In the data below, find every line with the word "Share" and copy it out.

Saved entries:
··········
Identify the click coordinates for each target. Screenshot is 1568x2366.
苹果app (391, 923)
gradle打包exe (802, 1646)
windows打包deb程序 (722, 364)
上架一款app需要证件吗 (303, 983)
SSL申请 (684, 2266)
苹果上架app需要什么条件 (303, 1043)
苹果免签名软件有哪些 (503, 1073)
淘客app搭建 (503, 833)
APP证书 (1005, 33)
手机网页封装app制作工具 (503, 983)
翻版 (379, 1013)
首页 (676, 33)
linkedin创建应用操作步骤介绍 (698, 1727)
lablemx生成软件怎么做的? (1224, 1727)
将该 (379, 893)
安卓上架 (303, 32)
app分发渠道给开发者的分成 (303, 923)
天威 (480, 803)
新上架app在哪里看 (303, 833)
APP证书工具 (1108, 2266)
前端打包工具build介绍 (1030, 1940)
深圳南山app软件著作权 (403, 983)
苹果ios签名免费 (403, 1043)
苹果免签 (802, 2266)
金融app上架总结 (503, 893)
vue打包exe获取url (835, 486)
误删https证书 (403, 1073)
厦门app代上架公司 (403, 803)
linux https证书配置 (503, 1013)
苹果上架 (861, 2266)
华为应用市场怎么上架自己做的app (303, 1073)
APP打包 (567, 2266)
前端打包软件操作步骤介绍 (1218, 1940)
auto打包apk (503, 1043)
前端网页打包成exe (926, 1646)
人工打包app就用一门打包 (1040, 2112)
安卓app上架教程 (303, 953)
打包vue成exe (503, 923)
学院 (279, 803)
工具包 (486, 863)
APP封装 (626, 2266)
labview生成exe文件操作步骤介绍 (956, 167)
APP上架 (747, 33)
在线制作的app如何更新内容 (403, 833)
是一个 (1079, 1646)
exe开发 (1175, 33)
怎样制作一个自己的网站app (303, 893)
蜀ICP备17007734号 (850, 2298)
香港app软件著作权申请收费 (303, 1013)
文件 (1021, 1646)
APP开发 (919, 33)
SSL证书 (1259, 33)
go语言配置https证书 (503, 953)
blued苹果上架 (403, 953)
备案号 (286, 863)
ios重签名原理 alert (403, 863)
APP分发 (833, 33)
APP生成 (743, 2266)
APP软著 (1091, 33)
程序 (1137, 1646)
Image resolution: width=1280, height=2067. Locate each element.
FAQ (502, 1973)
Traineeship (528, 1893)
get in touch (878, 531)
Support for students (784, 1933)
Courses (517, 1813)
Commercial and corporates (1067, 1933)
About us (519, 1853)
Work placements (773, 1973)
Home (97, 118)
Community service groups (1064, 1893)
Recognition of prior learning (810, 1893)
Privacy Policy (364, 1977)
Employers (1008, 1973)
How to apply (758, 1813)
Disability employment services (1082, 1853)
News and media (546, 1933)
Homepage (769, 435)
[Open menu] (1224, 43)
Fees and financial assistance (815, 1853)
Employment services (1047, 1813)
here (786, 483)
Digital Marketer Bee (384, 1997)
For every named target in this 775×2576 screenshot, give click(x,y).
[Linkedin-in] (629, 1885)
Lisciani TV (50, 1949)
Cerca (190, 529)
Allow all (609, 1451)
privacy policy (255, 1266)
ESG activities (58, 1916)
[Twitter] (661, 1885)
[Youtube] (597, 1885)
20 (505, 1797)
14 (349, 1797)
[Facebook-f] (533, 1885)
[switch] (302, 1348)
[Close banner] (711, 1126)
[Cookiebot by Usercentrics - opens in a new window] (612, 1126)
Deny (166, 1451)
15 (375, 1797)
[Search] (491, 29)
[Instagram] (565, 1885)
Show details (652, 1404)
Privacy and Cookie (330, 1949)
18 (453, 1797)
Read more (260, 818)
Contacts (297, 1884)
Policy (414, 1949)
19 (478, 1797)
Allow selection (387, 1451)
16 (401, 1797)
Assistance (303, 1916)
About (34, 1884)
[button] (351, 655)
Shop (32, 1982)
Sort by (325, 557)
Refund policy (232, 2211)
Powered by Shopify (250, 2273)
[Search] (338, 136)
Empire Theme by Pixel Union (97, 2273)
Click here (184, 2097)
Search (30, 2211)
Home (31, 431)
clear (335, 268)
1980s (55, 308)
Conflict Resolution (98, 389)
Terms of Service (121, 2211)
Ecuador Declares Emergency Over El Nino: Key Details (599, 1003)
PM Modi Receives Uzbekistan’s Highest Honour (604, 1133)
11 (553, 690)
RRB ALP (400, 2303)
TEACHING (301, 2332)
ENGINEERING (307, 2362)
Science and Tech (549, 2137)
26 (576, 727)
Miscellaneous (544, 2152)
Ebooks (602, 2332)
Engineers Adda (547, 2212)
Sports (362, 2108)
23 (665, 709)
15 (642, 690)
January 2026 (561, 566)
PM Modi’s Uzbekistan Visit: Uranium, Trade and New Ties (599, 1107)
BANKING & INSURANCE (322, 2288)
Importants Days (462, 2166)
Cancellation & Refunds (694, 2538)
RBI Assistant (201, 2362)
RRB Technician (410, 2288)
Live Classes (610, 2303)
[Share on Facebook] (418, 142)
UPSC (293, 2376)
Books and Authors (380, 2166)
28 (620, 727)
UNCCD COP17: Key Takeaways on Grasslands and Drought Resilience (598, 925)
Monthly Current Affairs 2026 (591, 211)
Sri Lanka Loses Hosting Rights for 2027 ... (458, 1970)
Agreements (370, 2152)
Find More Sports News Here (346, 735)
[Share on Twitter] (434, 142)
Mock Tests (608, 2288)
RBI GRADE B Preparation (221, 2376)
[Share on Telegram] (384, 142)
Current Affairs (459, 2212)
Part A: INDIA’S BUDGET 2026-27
··········
**Output of the exercise**
[Share on Facebook] (418, 142)
[Share on Twitter] (434, 142)
[Share on Telegram] (384, 142)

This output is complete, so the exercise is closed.